Three Ways Walking and Talking Will Recharge Your Business Mentoring Relationship
Your head probably doesn’t drop to the table when your business mentor yammers on about how prolific their career has been, and what you absolutely should be doing to improve yours, but the temptation to nod off is running strong.
Too many times, a mentor “hogs” the conversation or perhaps they zone out and don’t listen very well while you are talking. (Maybe because they aren’t skilled at asking questions?)
Perhaps your mentee rambles endlessly on because they don’t really have a clue as to what they want or need out of a mentoring relationship.
Meanwhile, all this not-so-inspiring business mentoring stuff happens at the conference table under the florescent lights once a month. (It’s just one more office meeting.)
How frustrating is that?? You are wondering why you aren’t back at your cubicle getting some real work done.
Here’s the good news! It doesn’t have to be this way and you can make a few proactive steps to change the rhythm of your business mentoring relationship so it doesn’t end up being a head banger. (One that leaves with you a lump on your forehead and no career trajectory change at all!)
Here’s an easy-to-do idea and one that offers three fantastic benefits that will wake up and recharge your sleepy mentoring relationship. It can be summed up in three words:
WALK AND TALK!
That’s it. Go for a walk for your mentoring meeting.

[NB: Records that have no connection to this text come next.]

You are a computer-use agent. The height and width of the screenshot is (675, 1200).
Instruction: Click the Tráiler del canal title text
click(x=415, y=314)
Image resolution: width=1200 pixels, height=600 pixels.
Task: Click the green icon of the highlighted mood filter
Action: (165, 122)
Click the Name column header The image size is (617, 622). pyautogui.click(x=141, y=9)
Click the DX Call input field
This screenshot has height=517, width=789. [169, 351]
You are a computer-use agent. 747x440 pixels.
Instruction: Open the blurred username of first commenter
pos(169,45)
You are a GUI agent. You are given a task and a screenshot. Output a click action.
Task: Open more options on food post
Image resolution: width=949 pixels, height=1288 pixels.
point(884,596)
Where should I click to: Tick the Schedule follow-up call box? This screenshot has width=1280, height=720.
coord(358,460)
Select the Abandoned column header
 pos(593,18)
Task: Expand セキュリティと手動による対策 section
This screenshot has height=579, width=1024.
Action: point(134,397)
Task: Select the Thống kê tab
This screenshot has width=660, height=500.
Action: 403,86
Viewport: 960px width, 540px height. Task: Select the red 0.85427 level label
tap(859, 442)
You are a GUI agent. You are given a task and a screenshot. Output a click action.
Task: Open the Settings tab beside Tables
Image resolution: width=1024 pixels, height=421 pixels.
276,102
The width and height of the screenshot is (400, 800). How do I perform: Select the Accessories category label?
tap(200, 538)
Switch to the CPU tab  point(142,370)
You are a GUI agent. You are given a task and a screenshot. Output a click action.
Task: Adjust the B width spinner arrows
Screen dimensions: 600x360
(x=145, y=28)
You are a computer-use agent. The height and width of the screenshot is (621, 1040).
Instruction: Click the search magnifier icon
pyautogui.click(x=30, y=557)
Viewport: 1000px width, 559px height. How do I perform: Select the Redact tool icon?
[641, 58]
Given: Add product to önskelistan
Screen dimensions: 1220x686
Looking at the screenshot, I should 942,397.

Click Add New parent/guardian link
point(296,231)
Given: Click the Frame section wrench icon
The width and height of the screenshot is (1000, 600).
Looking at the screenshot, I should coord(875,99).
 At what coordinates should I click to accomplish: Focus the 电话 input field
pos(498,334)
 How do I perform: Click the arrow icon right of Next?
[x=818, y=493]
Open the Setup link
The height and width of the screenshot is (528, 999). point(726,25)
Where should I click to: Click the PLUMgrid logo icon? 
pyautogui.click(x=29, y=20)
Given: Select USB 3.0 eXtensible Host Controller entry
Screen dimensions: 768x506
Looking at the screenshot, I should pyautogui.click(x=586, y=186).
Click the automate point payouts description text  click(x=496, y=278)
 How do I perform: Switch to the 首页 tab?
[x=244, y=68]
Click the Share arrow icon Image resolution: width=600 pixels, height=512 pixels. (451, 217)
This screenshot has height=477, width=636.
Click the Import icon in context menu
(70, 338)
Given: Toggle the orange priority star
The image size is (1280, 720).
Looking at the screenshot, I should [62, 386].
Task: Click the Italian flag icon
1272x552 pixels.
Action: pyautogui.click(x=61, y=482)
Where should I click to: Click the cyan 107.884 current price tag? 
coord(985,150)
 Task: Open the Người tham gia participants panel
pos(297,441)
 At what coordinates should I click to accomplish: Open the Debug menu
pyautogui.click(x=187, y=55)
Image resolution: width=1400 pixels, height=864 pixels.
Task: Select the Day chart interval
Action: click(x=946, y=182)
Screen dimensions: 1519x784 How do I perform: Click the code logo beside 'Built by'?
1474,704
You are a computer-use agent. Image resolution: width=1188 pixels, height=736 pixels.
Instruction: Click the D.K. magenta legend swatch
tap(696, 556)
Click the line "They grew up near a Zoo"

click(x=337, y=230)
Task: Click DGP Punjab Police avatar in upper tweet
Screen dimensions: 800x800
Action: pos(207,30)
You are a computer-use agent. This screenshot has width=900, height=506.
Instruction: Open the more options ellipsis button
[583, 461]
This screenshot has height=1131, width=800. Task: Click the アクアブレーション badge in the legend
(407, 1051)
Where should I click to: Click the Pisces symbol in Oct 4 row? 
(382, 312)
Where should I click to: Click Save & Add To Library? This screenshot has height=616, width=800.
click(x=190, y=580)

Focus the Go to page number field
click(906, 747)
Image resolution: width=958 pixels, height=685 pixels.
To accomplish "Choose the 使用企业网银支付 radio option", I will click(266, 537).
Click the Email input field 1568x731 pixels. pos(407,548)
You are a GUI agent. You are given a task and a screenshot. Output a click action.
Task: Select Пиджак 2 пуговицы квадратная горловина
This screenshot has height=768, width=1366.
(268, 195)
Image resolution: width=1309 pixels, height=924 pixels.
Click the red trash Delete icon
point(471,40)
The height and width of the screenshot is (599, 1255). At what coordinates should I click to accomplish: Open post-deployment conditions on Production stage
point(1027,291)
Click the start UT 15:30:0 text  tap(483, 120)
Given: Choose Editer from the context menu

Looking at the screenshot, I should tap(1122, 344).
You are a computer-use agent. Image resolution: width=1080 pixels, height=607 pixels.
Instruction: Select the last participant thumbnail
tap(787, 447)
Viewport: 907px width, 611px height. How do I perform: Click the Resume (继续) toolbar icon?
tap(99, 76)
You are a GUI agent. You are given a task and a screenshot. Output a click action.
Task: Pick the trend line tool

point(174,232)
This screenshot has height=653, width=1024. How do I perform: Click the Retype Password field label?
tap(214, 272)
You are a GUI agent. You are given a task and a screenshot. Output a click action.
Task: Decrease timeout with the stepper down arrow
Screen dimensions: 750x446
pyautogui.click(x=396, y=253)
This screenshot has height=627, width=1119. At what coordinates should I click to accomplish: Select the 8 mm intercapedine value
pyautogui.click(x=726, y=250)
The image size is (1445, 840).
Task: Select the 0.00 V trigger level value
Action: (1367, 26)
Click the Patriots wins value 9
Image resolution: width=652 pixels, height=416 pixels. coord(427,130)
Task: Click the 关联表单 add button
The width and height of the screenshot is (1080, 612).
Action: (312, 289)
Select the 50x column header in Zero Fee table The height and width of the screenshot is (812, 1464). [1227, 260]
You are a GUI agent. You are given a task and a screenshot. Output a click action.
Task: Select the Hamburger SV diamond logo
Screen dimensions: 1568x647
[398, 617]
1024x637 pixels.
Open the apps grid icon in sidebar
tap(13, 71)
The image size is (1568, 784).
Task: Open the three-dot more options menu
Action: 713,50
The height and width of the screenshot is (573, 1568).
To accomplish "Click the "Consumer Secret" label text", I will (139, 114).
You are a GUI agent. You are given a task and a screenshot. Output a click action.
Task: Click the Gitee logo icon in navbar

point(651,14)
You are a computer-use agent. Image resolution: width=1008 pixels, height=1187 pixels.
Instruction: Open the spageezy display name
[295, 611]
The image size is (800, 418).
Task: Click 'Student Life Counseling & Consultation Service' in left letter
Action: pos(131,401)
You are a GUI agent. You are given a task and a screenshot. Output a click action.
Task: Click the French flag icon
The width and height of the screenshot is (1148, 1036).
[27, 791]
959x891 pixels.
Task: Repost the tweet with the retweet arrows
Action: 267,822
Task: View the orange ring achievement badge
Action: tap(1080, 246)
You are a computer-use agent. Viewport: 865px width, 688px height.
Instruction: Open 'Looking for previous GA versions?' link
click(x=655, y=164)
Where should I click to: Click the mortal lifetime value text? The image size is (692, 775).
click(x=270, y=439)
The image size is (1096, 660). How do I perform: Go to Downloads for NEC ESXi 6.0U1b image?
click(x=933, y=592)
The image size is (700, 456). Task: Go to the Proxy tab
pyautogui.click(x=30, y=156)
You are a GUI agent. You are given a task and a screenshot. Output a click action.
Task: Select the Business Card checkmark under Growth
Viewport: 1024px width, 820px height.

Why? Because walking while talking has significant and immediate benefits.
Here’s what you’ll get:
FRESH AIR
Research shows that “sitting is the new smoking.”[1] As long as your bottom is glued to the seat of knowledge, your other body parts are probably ailing or aching for more. So, take a walk outside with your mentor/mentee, breathe in deeply and you’ll put yourself immediately in a better headspace of talking about your growth.
Did you know that spending about 30 minutes in the sun could provide you with nearly a day’s supply of vitamin D through skin absorption?[2]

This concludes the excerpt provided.